# SHORT TASK 1:
Reproduce the stretch of the article on Nigeria's military elite from "The leases are" through "hundred million barrels.".
# SHORT TASK 2:
According to the article on Nigeria's military elite, how many offshore exploration leases did the Provisional Ruling Council parcel out in early March?
# SHORT TASK 3:
Extend the article on Nigeria's military elite, picking up after its final sentence.

# EXCERPTED PASSAGE:
By Norm Dixon
Nigeria's corrupt military and business elite has been busy safeguarding its future, even though it succeeded in placing its favoured candidate, former military dictator Olusegun Obasanjo, in the president's post at the February 27 election. In a race against time, senior military figures have moved to entrench their influence in the country's political and business affairs prior to the May 29 handover to civilian rule.
Nigeria's ruling class is dominated by fabulously rich serving and former military officers and their business cronies, mainly from the Hausa-Fulani people of the north, whose wealth has been accumulated from decades of corruption, kickbacks and embezzlement of the country's annual US$12 billion oil revenue.
Recent shenanigans indicate that the elite is not about to relinquish this lucrative source of loot.
Obasanjo's presidential campaign was openly supported and bankrolled by "retired" army generals and former dictators, wealthy businesspeople and prominent politicians. The key backer of Obasanjo was the powerful military faction led by former dictator General Ibrahim Babangida, who ruled with an iron fist between 1983 and 1993. During the campaign, Obasanjo went out of his way to reassure the military elite that it would be safe from retribution.
However, the military elite was not content with simple reassurances. In early March, the Provisional Ruling Council (PRC) secretly parcelled out — without tender — 11 potentially oil-rich offshore exploration leases to "indigenous entrepreneurs", meaning companies linked to top military figures and their cronies.
The leases are near areas where US and European multinational oil companies Texaco, Shell, Statoil and Agip have recently discovered oilfields containing several hundred million barrels.
The May 3 and 10 editions of the Lagos News reported that the beneficiaries of the regime's largesse were "virtual oil companies" linked to the "glitterati of the military-business circles", including the chief of general staff and the country's second-most powerful military leader, Admiral Mike Akhigbe, chief of defence staff Air Marshal Al-Amin Daggash, chief of army staff General Ishaya Bamaiyi, and other senior officers and diplomats.

# SUPPLIED RECORDS:
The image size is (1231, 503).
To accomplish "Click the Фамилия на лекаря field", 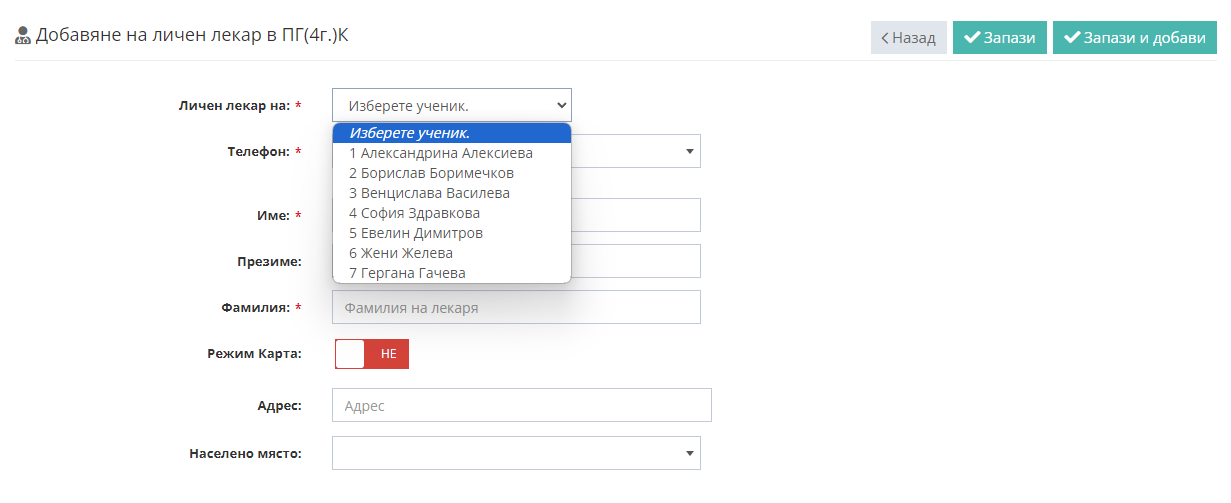I will click(x=515, y=308).
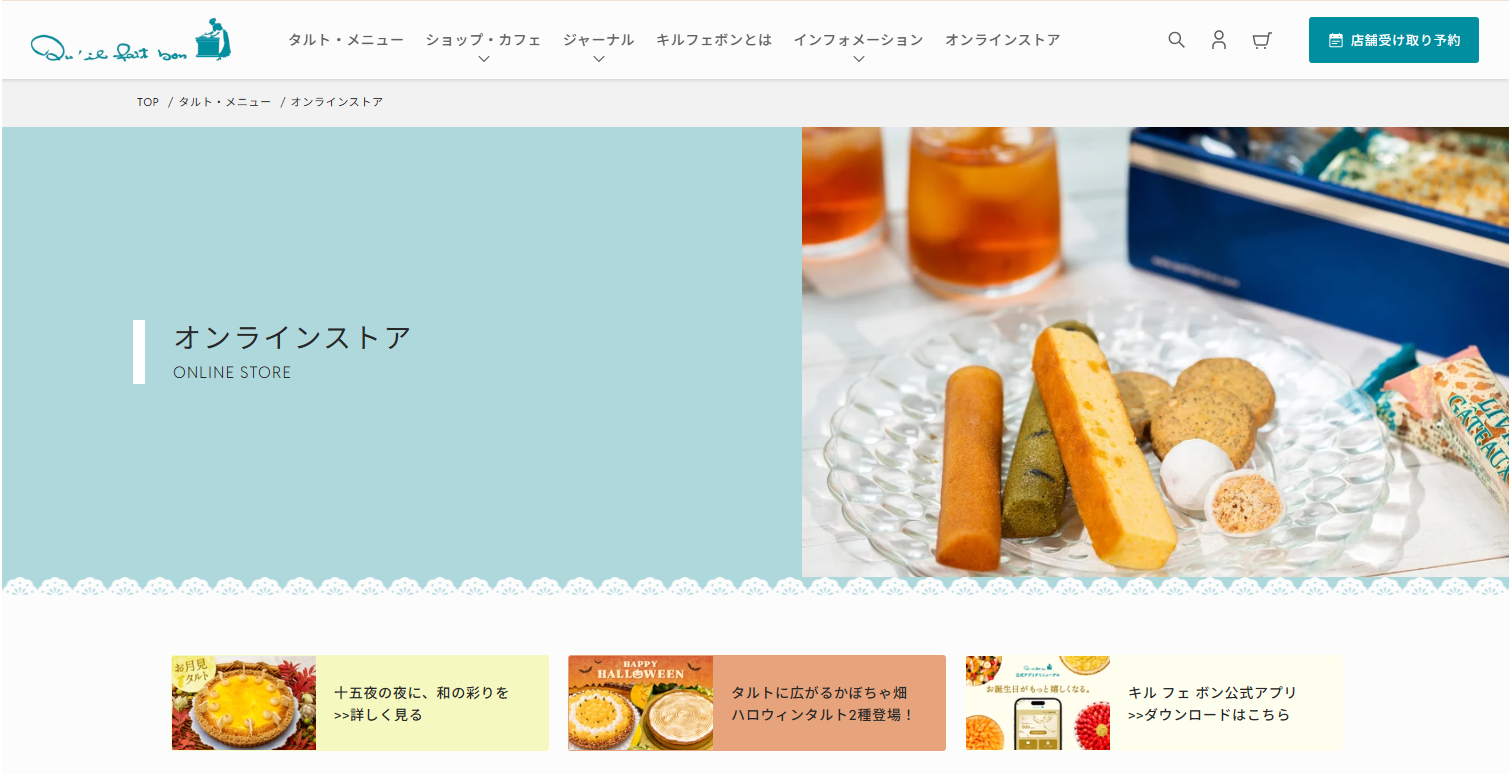Expand the ジャーナル dropdown chevron
The image size is (1511, 774).
point(598,59)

# RESPONSE 1:
The leases are near areas where US and European multinational oil companies Texaco, Shell, Statoil and Agip have recently discovered oilfields containing several hundred million barrels.

# RESPONSE 2:
11

# RESPONSE 3:
Nigerian dictator General Abubakar's son-in-law's father is chairperson of one of the companies, which also has as a director president-elect Obasanjo's People's Democratic Party's economics adviser. Not to be left out, Obasanjo's mentor, General Babangida, also bagged a lease via his Heritage Oil and Gas company.
Admiral Akhigbe is emerging as the Nigerian military's most high-profile protector of its political and business interests. According to the News, Akhigbe has a vast business empire that includes oil, property, construction and telecommunications.
Akhigbe was in charge of staging the recent world youth soccer championship. He personally decided which contractors were used to build the necessary facilities as well as being in control of all expenditure. Overall, more than 19 billion naira (US$19 million) was spent on the tournament, much of which, many Nigerians suspect, ended up either directly or indirectly in the bank accounts of Akhigbe's companies.
Akhigbe also heads the PRC's National Council on Privatisation, established to speed up the sell-off of state assets. On February 5, the PRC announced that it was interviewing potential "strategic investors" interested in buying state assets that include telecommunications utilities, power plants, the National Fertiliser Company, a paper plant and a sugar factory.
Rather than wait for the incoming government to take control of the privatisation process, the PRC passed a decree on April 23 that ensures military-picked officials have a large say in privatisation decisions. "The reason is not far-fetched. [Akhigbe] and a number of others in the outgoing regime want to corner juicy shares using fronts in a number of the companies to be privatised", a government source admitted to the May 3 Lagos News.
Western governments and financial institutions have not bothered to insist on democratic niceties. They have maintained pressure on the military regime to commit itself to strict economic measures, including increasing the pace of privatisation, before it will allow relief of Nigeria's massive $29 billion external debt. The military regime signed an agreement with the International Monetary Fund to this effect in January. Obasanjo government will be tied to these agreements.
On May 1, Britain's chancellor of the exchequer, Gordon Brown, sent a letter to Nigeria's current finance minister demanding that the new civilian government accept permanent IMF monitors in the finance ministry and central bank, and allow independent audits of the bank and state-owned oil company before Britain will back debt relief or new loans.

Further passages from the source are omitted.